Woodridge Seeing Great Glycemic Results from Using Glucommander

OCTOBER 9, 2015

Woodridge Seeing Great Glycemic Results from Using Glucommander

As part of Mountain States’ Corporate Glycemic Initiative, they implemented Glucommander, a computerized insulin dosing software, to get a better handle on patient glucose levels.

Johnson City, TN — Controlling blood sugar levels for patients in our hospitals is a constant challenge, and especially so at Woodridge Hospital.

The Mountain States psychiatric facility invariably has patients who need their blood sugar monitored, but people at Woodridge aren’t in the same clinically controlled environment as patients in most hospitals. They aren’t bed-bound with an IV in their arm, and nobody monitors exactly what, when and how much they eat. Thus, it’s harder to control their blood sugar levels.

Particularly troubling at Woodridge are the episodes of very low blood sugar. Patients must be rushed to the Johnson City Medical Center ER to get stabilized before they can return to Woodridge and resume their regular treatment. It makes a difficult time even more difficult for patients.

How did the Woodridge staff conquer this challenge? As part of Mountain States’ Corporate Glycemic Initiative, they implemented Glucommander, a computerized insulin dosing software, to get a better handle on patient glucose levels.
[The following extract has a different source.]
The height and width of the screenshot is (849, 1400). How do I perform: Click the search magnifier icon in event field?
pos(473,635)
Mountain States was recognized last year by Glytec, which produces Glucommander, for its dramatic early clinical improvements in units that used this tool. Click here to read more about that. One of the questions was how Glucommander would work in a setting like Woodridge.
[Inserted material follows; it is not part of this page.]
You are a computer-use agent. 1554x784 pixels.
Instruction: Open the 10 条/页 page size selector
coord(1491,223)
It’s been a resounding success. Woodridge leaders are proud of what’s been accomplished since the tool was implemented in April.

Patients hospitalized at Woodridge and treated with Glucommander have shown a 26-percent improvement in glycemic control from a starting glucose of 222 mg/dL to a fasting glucose of 164 mg/dL. Hypoglycemia events are very low at 0.40 percent <70 mg/dL versus the baseline of 2.3 percent before Glucommander implementation.
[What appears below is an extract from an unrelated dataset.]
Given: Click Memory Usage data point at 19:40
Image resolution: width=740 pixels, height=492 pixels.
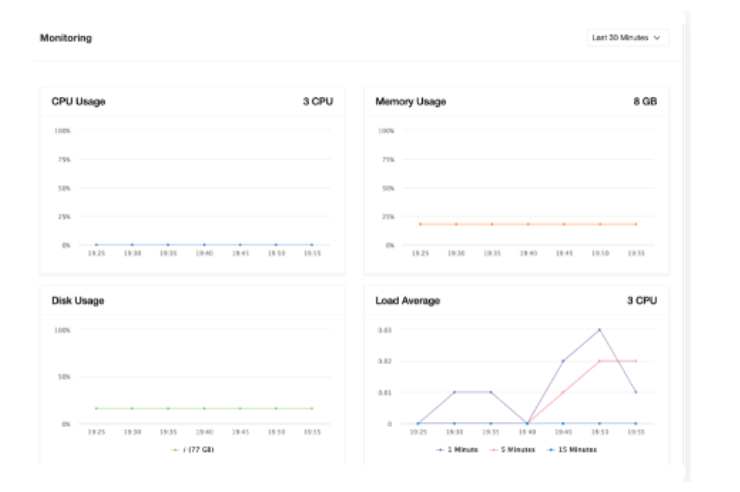Looking at the screenshot, I should pyautogui.click(x=528, y=224).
“The results from using Glucommander are excellent,” said Woodridge’s Dr. Rajesh Kadam. “It is much, much better with this tool.”

The Glucommander is a computer software program that uses a mathematical algorithm to adjust how much insulin a patient needs. When Glucommander was initially released more than a decade ago, the software was only used for continuous intravenous insulin drips, with the nurse taking a glucose reading every hour and inputting the results into Glucommander. The software then used that data to control the insulin drip and thus the patient’s glucoses.

At present, most of the time Glucommander is used for patients on IV insulin drips, but two years ago Glucommander’s software and FDA indications expanded to include use for patients receiving subcutaneous basal bolus insulin therapy, an insulin regimen using both long-acting insulin given once or twice daily along with rapid-acting mealtime insulin given before meals

“This truly has the most potential for our patients and presently is very much underutilized, except at Woodridge,” said Dr. Andrew S. Rhinehart, Program Director and Diabetologist at the Johnston Memorial Diabetes Care Center.

At Woodridge, patients are put on a sliding-scale insulin dosage for the first 24 hours in order to measure how much their body is using, and results from that are input into Glucommander, which does its calculations and takes over from there. The program still must be monitored daily for each patient, but it has worked extremely well.

“What we’ve demonstrated with Glucommander is that we have fewer episodes of hypoglycemia,” said Steve Ingram, pharmacist and clinical specialist at Woodridge. “That’s a big thing for our patients.”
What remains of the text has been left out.